ACTIVITY: Having found the line containing "Click the Hardware section heading" in the records below, copy that line and each later one exactly, dropping pictures.

Collected data entries:
--- --- ---
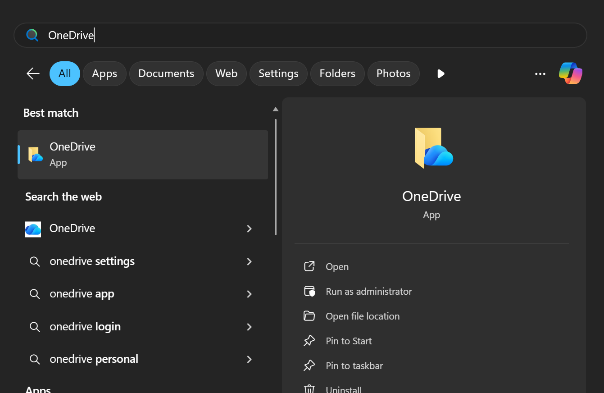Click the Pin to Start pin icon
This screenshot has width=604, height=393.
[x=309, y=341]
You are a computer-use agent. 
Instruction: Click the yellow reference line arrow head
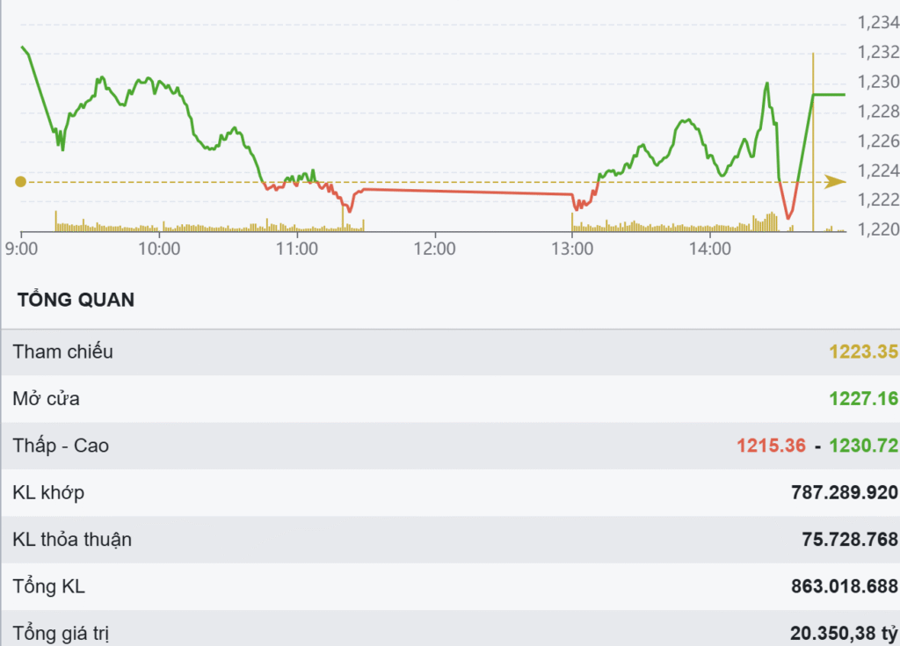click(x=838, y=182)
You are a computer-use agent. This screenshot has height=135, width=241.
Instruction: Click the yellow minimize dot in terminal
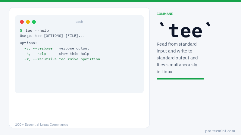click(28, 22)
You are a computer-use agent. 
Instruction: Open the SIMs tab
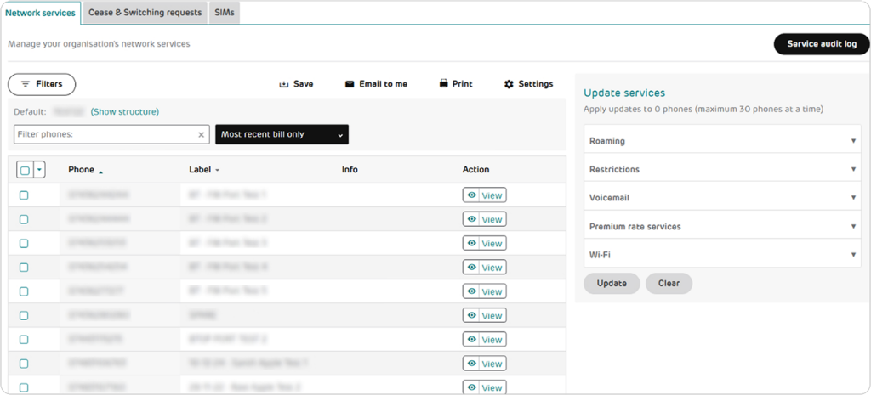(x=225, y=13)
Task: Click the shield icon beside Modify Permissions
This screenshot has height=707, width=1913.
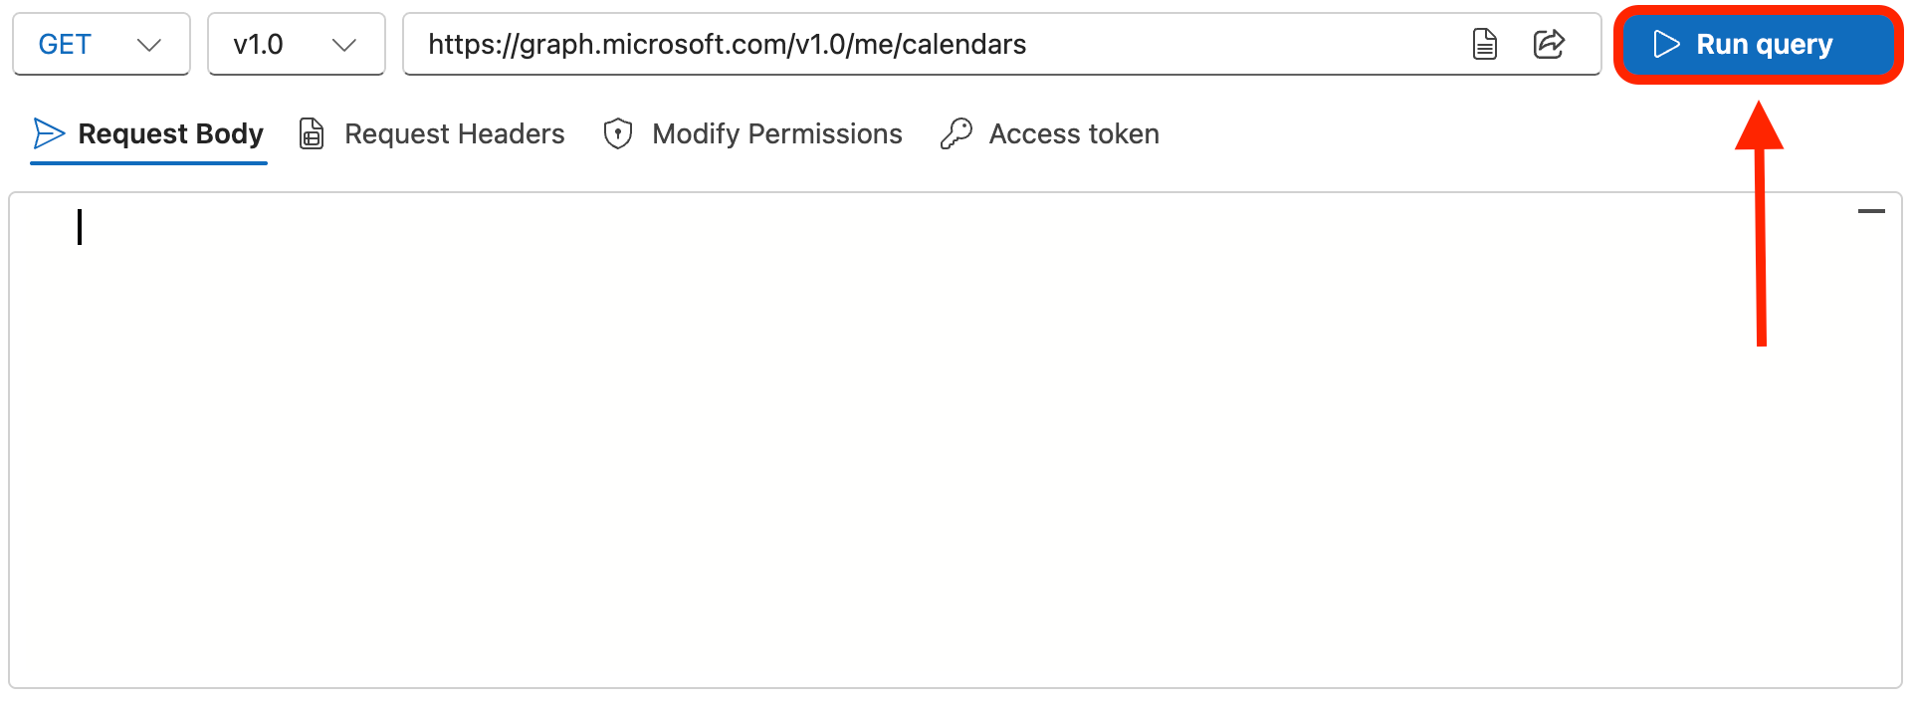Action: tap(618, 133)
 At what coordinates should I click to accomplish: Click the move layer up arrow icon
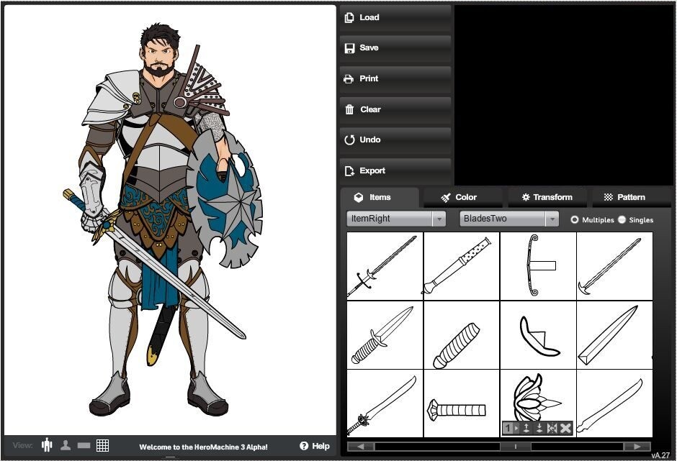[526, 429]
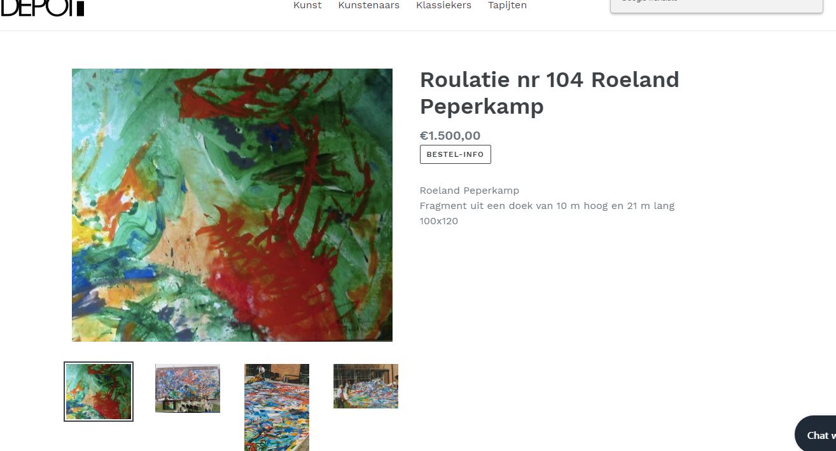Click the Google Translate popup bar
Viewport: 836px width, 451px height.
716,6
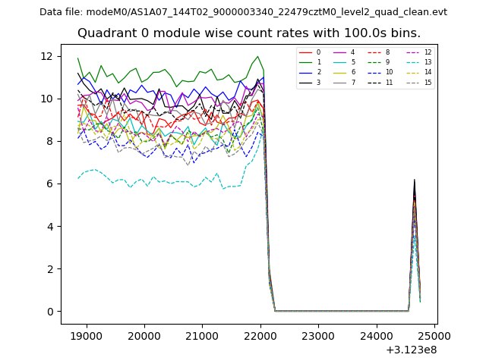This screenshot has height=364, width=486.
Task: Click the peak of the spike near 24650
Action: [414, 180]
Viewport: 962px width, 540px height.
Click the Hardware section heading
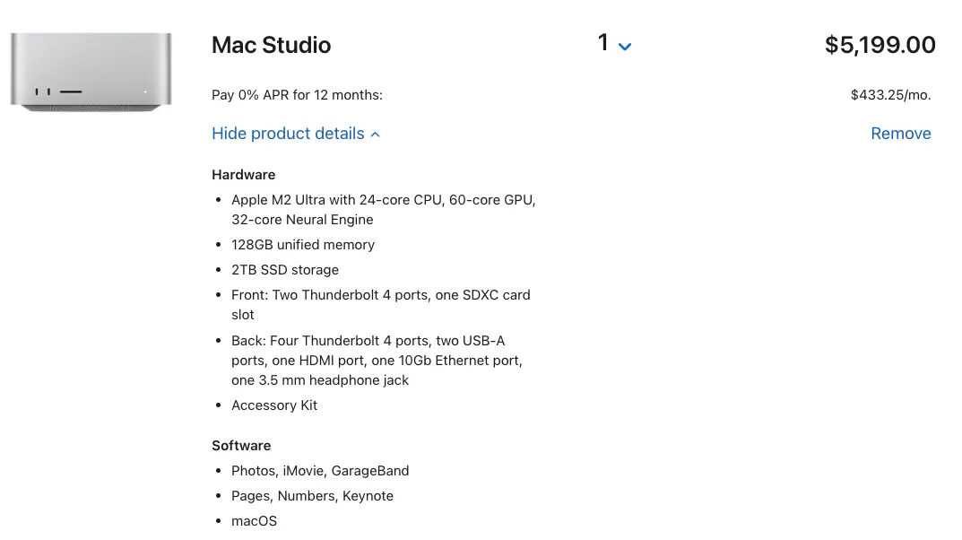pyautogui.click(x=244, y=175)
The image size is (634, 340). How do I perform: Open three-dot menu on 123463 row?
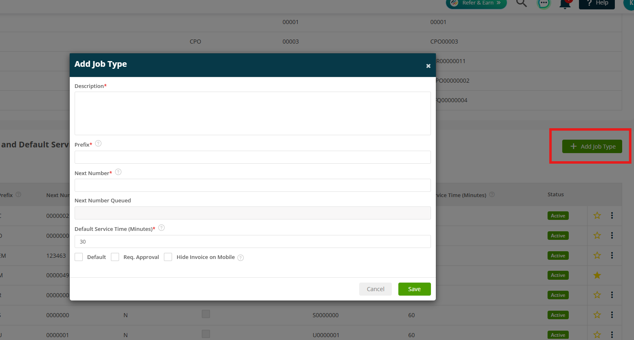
--- --- ---
TASK RESPONSE:
Click the Hardware section heading
pyautogui.click(x=244, y=175)
The image size is (634, 340). How do I perform: Open three-dot menu on 123463 row?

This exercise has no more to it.